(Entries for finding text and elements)
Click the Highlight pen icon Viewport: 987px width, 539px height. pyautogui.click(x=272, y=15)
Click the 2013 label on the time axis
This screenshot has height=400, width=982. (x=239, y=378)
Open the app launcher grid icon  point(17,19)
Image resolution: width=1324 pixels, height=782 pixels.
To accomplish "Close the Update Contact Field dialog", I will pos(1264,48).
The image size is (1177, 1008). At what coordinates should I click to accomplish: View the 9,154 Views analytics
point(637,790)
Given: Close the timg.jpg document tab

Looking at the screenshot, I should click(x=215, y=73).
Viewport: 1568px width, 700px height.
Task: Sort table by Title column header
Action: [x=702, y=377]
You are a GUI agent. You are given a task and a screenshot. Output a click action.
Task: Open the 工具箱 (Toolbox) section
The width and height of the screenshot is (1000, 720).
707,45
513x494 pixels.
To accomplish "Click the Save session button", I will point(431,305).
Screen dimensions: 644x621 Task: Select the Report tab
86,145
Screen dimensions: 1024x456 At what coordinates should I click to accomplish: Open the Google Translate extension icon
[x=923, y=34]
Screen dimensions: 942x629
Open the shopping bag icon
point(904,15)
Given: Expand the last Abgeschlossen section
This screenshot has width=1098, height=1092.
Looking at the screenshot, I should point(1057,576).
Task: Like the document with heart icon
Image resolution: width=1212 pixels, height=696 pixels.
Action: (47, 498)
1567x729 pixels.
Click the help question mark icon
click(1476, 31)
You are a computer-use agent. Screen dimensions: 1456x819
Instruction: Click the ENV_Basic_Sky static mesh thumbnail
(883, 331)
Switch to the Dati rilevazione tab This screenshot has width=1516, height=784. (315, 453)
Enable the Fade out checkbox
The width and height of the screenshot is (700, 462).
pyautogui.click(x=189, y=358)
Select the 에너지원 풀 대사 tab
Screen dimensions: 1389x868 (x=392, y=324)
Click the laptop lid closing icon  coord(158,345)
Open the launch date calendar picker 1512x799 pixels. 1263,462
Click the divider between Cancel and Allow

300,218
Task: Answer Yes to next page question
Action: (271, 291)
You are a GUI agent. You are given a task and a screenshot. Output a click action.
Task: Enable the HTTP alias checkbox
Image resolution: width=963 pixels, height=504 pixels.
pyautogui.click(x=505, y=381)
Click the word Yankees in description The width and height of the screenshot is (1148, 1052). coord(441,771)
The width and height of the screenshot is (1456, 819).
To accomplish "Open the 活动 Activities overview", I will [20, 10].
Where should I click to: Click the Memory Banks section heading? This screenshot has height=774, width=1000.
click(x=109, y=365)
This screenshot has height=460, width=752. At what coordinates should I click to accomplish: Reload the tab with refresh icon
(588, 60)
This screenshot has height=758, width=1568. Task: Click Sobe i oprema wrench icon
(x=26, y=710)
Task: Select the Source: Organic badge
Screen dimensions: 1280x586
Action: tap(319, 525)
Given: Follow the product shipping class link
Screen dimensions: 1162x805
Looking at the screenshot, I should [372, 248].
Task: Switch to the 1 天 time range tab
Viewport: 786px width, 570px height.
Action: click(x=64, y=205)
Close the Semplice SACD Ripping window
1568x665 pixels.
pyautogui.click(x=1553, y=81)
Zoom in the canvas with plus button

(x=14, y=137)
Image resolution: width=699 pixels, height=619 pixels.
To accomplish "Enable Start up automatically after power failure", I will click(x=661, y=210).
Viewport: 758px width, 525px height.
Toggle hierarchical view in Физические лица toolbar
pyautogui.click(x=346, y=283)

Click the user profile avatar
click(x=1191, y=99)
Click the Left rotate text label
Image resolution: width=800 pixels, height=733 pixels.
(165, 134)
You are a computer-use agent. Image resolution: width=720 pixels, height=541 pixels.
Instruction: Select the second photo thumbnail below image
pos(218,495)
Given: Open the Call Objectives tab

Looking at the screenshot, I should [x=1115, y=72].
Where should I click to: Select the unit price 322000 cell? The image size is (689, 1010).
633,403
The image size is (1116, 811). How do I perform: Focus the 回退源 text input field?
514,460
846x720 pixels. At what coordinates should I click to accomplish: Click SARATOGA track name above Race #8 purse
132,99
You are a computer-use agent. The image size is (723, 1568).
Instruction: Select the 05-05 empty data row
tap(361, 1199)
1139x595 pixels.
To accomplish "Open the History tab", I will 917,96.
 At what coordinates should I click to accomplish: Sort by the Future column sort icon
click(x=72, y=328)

### [AIM]
Lay out every line of the listing above as a JSON list of strings, one string per line, leaving out blank lines.

### [WRITTEN ANSWER]
[
  "Click the Highlight pen icon Viewport: 987px width, 539px height. pyautogui.click(x=272, y=15)",
  "Click the 2013 label on the time axis",
  "This screenshot has height=400, width=982. (x=239, y=378)",
  "Open the app launcher grid icon  point(17,19)",
  "Image resolution: width=1324 pixels, height=782 pixels.",
  "To accomplish \"Close the Update Contact Field dialog\", I will pos(1264,48).",
  "The image size is (1177, 1008). At what coordinates should I click to accomplish: View the 9,154 Views analytics",
  "point(637,790)",
  "Given: Close the timg.jpg document tab",
  "Looking at the screenshot, I should click(x=215, y=73).",
  "Viewport: 1568px width, 700px height.",
  "Task: Sort table by Title column header",
  "Action: [x=702, y=377]",
  "You are a GUI agent. You are given a task and a screenshot. Output a click action.",
  "Task: Open the 工具箱 (Toolbox) section",
  "The width and height of the screenshot is (1000, 720).",
  "707,45",
  "513x494 pixels.",
  "To accomplish \"Click the Save session button\", I will point(431,305).",
  "Screen dimensions: 644x621 Task: Select the Report tab",
  "86,145",
  "Screen dimensions: 1024x456 At what coordinates should I click to accomplish: Open the Google Translate extension icon",
  "[x=923, y=34]",
  "Screen dimensions: 942x629",
  "Open the shopping bag icon",
  "point(904,15)",
  "Given: Expand the last Abgeschlossen section",
  "This screenshot has width=1098, height=1092.",
  "Looking at the screenshot, I should point(1057,576).",
  "Task: Like the document with heart icon",
  "Image resolution: width=1212 pixels, height=696 pixels.",
  "Action: (47, 498)",
  "1567x729 pixels.",
  "Click the help question mark icon",
  "click(1476, 31)",
  "You are a computer-use agent. Screen dimensions: 1456x819",
  "Instruction: Click the ENV_Basic_Sky static mesh thumbnail",
  "(883, 331)",
  "Switch to the Dati rilevazione tab This screenshot has width=1516, height=784. (315, 453)",
  "Enable the Fade out checkbox",
  "The width and height of the screenshot is (700, 462).",
  "pyautogui.click(x=189, y=358)",
  "Select the 에너지원 풀 대사 tab",
  "Screen dimensions: 1389x868 (x=392, y=324)",
  "Click the laptop lid closing icon  coord(158,345)",
  "Open the launch date calendar picker 1512x799 pixels. 1263,462",
  "Click the divider between Cancel and Allow",
  "300,218",
  "Task: Answer Yes to next page question",
  "Action: (271, 291)",
  "You are a GUI agent. You are given a task and a screenshot. Output a click action.",
  "Task: Enable the HTTP alias checkbox",
  "Image resolution: width=963 pixels, height=504 pixels.",
  "pyautogui.click(x=505, y=381)",
  "Click the word Yankees in description The width and height of the screenshot is (1148, 1052). coord(441,771)",
  "The width and height of the screenshot is (1456, 819).",
  "To accomplish \"Open the 活动 Activities overview\", I will [20, 10].",
  "Where should I click to: Click the Memory Banks section heading? This screenshot has height=774, width=1000.",
  "click(x=109, y=365)",
  "This screenshot has height=460, width=752. At what coordinates should I click to accomplish: Reload the tab with refresh icon",
  "(588, 60)",
  "This screenshot has height=758, width=1568. Task: Click Sobe i oprema wrench icon",
  "(x=26, y=710)",
  "Task: Select the Source: Organic badge",
  "Screen dimensions: 1280x586",
  "Action: tap(319, 525)",
  "Given: Follow the product shipping class link",
  "Screen dimensions: 1162x805",
  "Looking at the screenshot, I should [372, 248].",
  "Task: Switch to the 1 天 time range tab",
  "Viewport: 786px width, 570px height.",
  "Action: click(x=64, y=205)",
  "Close the Semplice SACD Ripping window",
  "1568x665 pixels.",
  "pyautogui.click(x=1553, y=81)",
  "Zoom in the canvas with plus button",
  "(x=14, y=137)",
  "Image resolution: width=699 pixels, height=619 pixels.",
  "To accomplish \"Enable Start up automatically after power failure\", I will click(x=661, y=210).",
  "Viewport: 758px width, 525px height.",
  "Toggle hierarchical view in Физические лица toolbar",
  "pyautogui.click(x=346, y=283)",
  "Click the user profile avatar",
  "click(x=1191, y=99)",
  "Click the Left rotate text label",
  "Image resolution: width=800 pixels, height=733 pixels.",
  "(165, 134)",
  "You are a computer-use agent. Image resolution: width=720 pixels, height=541 pixels.",
  "Instruction: Select the second photo thumbnail below image",
  "pos(218,495)",
  "Given: Open the Call Objectives tab",
  "Looking at the screenshot, I should [x=1115, y=72].",
  "Where should I click to: Select the unit price 322000 cell? The image size is (689, 1010).",
  "633,403",
  "The image size is (1116, 811). How do I perform: Focus the 回退源 text input field?",
  "514,460",
  "846x720 pixels. At what coordinates should I click to accomplish: Click SARATOGA track name above Race #8 purse",
  "132,99",
  "You are a computer-use agent. The image size is (723, 1568).",
  "Instruction: Select the 05-05 empty data row",
  "tap(361, 1199)",
  "1139x595 pixels.",
  "To accomplish \"Open the History tab\", I will 917,96.",
  " At what coordinates should I click to accomplish: Sort by the Future column sort icon",
  "click(x=72, y=328)"
]